The following changes have been implemented throughout the development of Langworks:

v0.3.1 - 2025-0x-xx#

Fixes#

  • Fixed caching in LlamaCpp and vLLM middleware, as broken since the use of the chat completions API by both, introduced in v0.2.0.

  • Fixed in cast_json_as_cls() handling of typehints containing typing.Literal or re.Pattern, assigning the parent object to the attribute typehinted instead of the actual value of the attribute.

v0.3.0 - 2025-07-16#

Changes#

  • Implemented new utility sub-module util.balancing, providing utilities for load balancing, notably the BalancedPool class, serving as a pool of reusable resources such as client connections.

  • Added multi-client support to existing middleware (LlamaCpp and vLLM), allowing to distribute queries across multiple endpoints. Optionally, usage of these endpoints may be scaled up or down, depending on usage, as controlled by the newly introduced autoscale_threshold argument introduced to these middleware’s initializers.

  • Added new middleware Balancer, allowing to distribute queries across multiple middleware even if running on different backends (i.e. llama.cpp and vLLM).

  • Added optional support for JSON auto-repair using json-repair to Dataclass and JSON constraints.

Fixes#

  • Fixed get_dataclass_defaults(), stopping it from dropping zero value defaults.

v0.2.1 - 2025-06-24#

Changes#

Fixes#

  • Changed how logit_bias is handled in middleware, preventing requests passed to the inference provider from being blocked over potential validation errors, notably as has been happening with vLLM since Langworks v0.2.0.

  • Changed intermediate representation of JSON schema in dataclass constraint from string to dict, conform with how the json constraint stores these schema.
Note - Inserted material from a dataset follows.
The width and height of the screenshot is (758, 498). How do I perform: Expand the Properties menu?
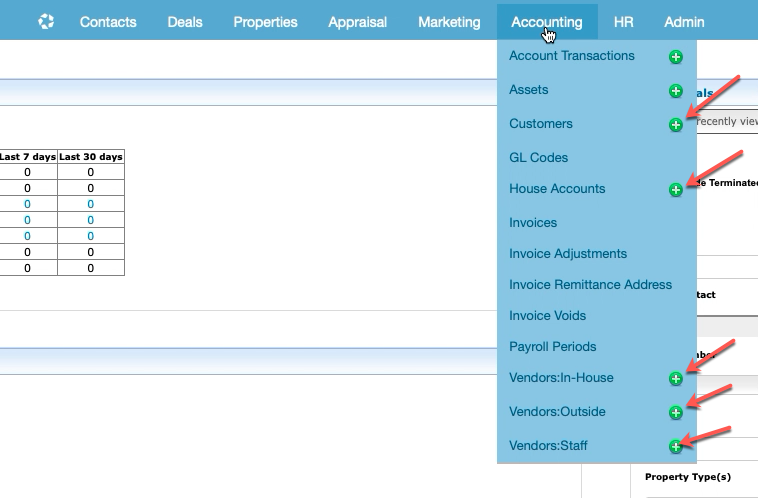pos(265,22)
This fixes the use of the dataclass constraint when employing vLLM middleware.

Documentation#

  • Updated examples in documentation to better reflect Langworks’ current feature set.

v0.2.0 - 2025-06-22#

Changes#

  • Added new middleware: llama.cpp, available through the middleware.llama_cpp module.
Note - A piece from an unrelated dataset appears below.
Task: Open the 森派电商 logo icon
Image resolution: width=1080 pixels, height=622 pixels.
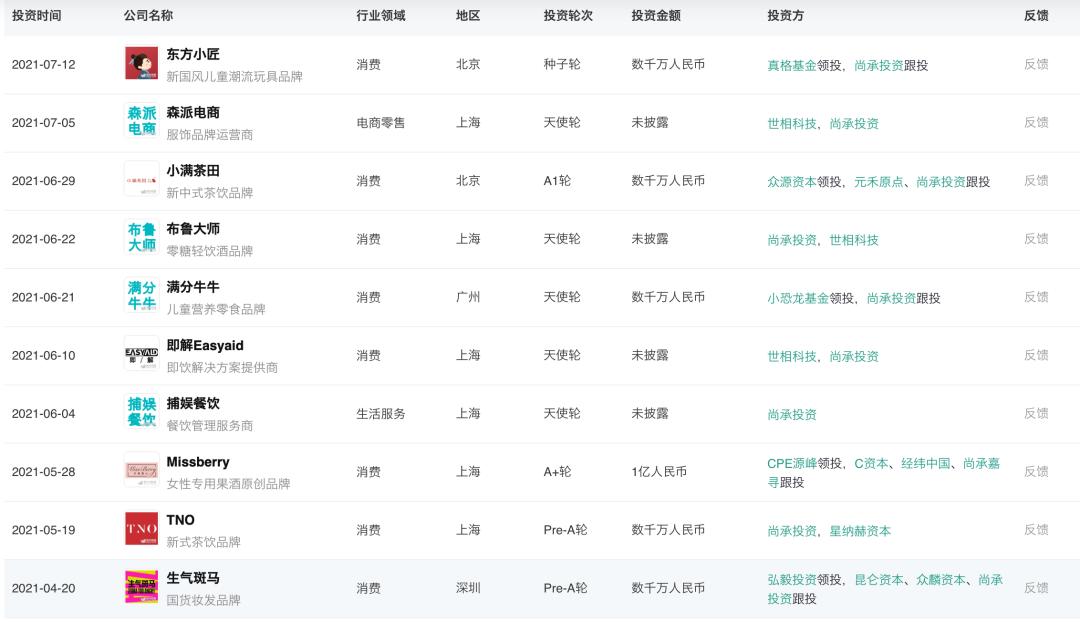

  • Added json_schema_from_cls() to the newly added util.json module, allowing to easily generate from dataclasses and TypedDict subclasses, JSON schemas compliant with the official standard.
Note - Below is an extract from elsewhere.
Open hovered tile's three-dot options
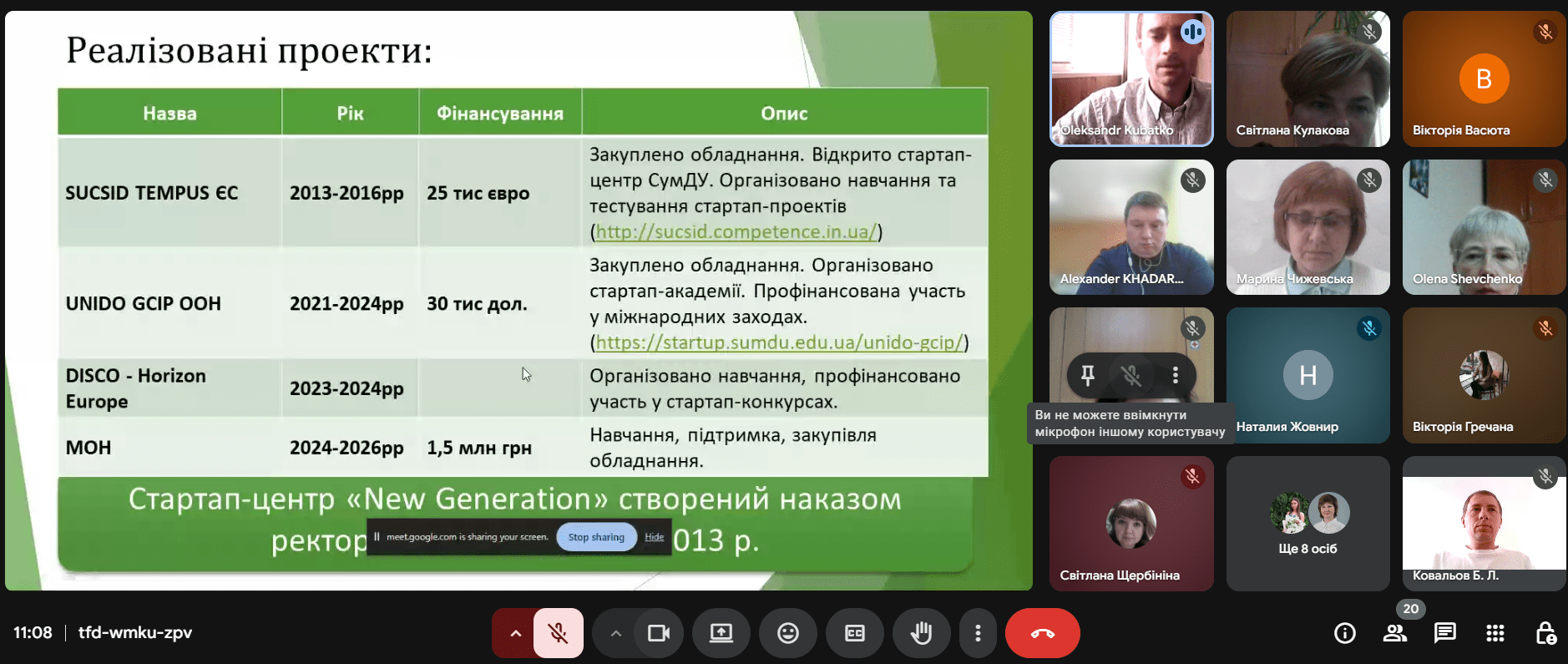This screenshot has height=664, width=1568. click(x=1175, y=376)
  • Added json_shorthand_schema_from_cls() to util.json module, providing an utility function to easily generate shorthand JSON-schemas from dataclasses and TypedDict subclasses, as may be used when instructing a LLM to output JSON.

  • Added typing-extensions as a dependency, due to json_shorthand_schema_from_dict()’s use of the Doc object.

  • Added cast_json_as_cls() to util.json, providing an utility to easily convert a JSON-like dictionary to an instantiated dataclass or TypedDict subclass, adhering to the type hints provided by these classes.

  • Added clean_multiline() to the newly added util.string module, allowing for the easy removal of unwanted newlines and indentations from multiline text blocks (triple quote strings).

  • Added a new config module, allowing to set framework-wide configurations, including the setting CLEAN_MULTILINE, which controls whether the newly introduced clean_multiline() function is automatically applied to queries and guidance passed to Query objects. By default this setting is set to True. Previous behaviour may be restored by setting this flag to False.

  • Added a new clean_multiline attribute to langworks.Langwork.__init__() and langworks.Query.__init__(), allowing to locally override automatic application of clean_multiline() to queries, guidance and threads passed.

  • Moved module auth to util.auth, and module caching to util.caching.

  • Refactored dsl.constraints, moving each constraint into its own sub-module.

  • Replaced grammar constraint with gbnf and lark constraints, allowing to specify more precisely what kind of grammar is being specified.

  • Added new constraint dataclass, which takes a dataclass or TypedDict, deriving from this input a JSON-schema, which it enforces upon the LLM, acquiring a JSON-object that the constraint converts into the the class passed, using cast_json_as_cls.

  • Changed vLLM middleware to make use of Chat Completion API instead of regular Completion API, greatly simplifying the design of the middleware, allowing to drop the dependency on transformers, leading to faster import times.

  • Updated vLLM-specific sampling parameters, dropping support for beam search-related parameters, adding support for allowed_tokens, bad_words and min_tokens.

  • Moved langworks.middleware.generic.SamplingParams.stop_tokens to langworks.middleware.vllm.SamplingParams.stop_tokens.

  • Made OpenAI dependency optional, only requiring it if the vLLM middleware is used.

v0.1.2 - 2025-06-08#

Changes#

  • Added join and associated arguments to Langwork initializer, allowing embedded langworks to aggregate data before forwarding this data to the entry node.

  • Bumped required pypeworks version to v0.3.0.

v0.1.1 - 2025-05-29#

Changes#

  • Bumped required pypeworks version to v0.2.0, including integration of new pypeworks features.